** Exercise goal **
Where in the data below does the word "will" appear? Copy each line that holds it.

** Data for analysis **
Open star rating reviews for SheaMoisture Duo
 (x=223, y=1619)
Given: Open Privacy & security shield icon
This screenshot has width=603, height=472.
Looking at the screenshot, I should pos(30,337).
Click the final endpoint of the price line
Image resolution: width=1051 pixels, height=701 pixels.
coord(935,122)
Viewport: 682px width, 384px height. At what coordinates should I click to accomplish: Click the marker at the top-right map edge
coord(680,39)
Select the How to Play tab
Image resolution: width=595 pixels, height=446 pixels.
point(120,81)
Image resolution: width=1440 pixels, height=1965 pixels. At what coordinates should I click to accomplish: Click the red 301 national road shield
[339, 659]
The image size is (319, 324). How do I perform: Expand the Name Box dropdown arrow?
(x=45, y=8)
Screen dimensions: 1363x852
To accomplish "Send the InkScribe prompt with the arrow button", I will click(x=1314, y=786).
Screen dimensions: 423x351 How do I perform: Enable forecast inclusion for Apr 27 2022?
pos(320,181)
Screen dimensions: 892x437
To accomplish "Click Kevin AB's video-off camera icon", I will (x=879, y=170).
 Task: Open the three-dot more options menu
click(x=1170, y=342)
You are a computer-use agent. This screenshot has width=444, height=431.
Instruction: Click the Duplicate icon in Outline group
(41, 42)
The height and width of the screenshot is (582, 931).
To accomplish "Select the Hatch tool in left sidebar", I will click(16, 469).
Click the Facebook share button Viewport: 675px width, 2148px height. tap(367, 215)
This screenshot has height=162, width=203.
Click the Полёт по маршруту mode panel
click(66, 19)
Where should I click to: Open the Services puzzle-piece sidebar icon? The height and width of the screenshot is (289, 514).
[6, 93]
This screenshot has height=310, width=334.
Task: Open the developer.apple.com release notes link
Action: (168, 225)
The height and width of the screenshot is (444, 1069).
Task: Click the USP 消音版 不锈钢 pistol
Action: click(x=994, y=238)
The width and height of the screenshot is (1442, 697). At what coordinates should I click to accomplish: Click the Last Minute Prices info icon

** Task answer **
To accomplish "Send the InkScribe prompt with the arrow button", I will click(x=1314, y=786).
To accomplish "Click Kevin AB's video-off camera icon", I will (x=879, y=170).
To accomplish "Select the Hatch tool in left sidebar", I will click(16, 469).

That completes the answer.